▸ Task instructions: Please restate each entry that appears below word for word, without its pictures.
** Given records follows **
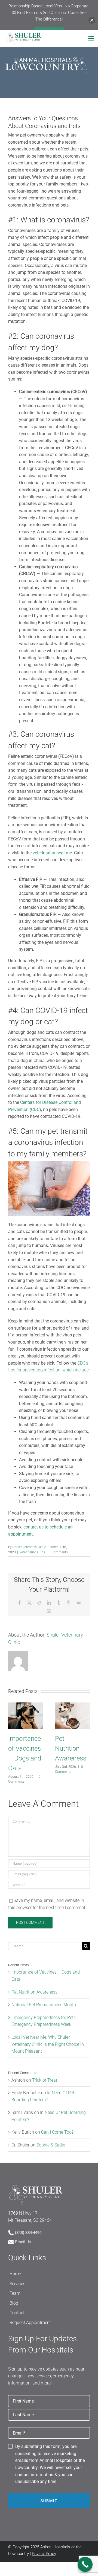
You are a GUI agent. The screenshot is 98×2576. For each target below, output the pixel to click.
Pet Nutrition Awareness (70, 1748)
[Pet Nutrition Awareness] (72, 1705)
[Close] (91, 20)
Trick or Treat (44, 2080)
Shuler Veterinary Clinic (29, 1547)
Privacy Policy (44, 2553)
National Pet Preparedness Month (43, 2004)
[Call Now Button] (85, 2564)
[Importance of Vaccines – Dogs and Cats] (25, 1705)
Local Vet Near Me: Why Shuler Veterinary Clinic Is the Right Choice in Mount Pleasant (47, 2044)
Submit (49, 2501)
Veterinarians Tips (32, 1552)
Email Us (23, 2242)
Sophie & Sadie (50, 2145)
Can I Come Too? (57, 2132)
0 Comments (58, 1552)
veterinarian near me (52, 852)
** End of Given records **
▸ Output for this task:
You are a GUI agent. The screenshot is 98×2576. For each target below, output the pixel to click.
Pet Nutrition Awareness (70, 1748)
[Pet Nutrition Awareness] (72, 1705)
[Close] (91, 20)
Trick or Treat (44, 2080)
Shuler Veterinary Clinic (29, 1547)
Privacy Policy (44, 2553)
National Pet Preparedness Month (43, 2004)
[Call Now Button] (85, 2564)
[Importance of Vaccines – Dogs and Cats] (25, 1705)
Local Vet Near Me: Why Shuler Veterinary Clinic Is the Right Choice in Mount Pleasant (47, 2044)
Submit (49, 2501)
Veterinarians Tips (32, 1552)
Email Us (23, 2242)
Sophie & Sadie (50, 2145)
Can I Come Too? (57, 2132)
0 Comments (58, 1552)
veterinarian near me (52, 852)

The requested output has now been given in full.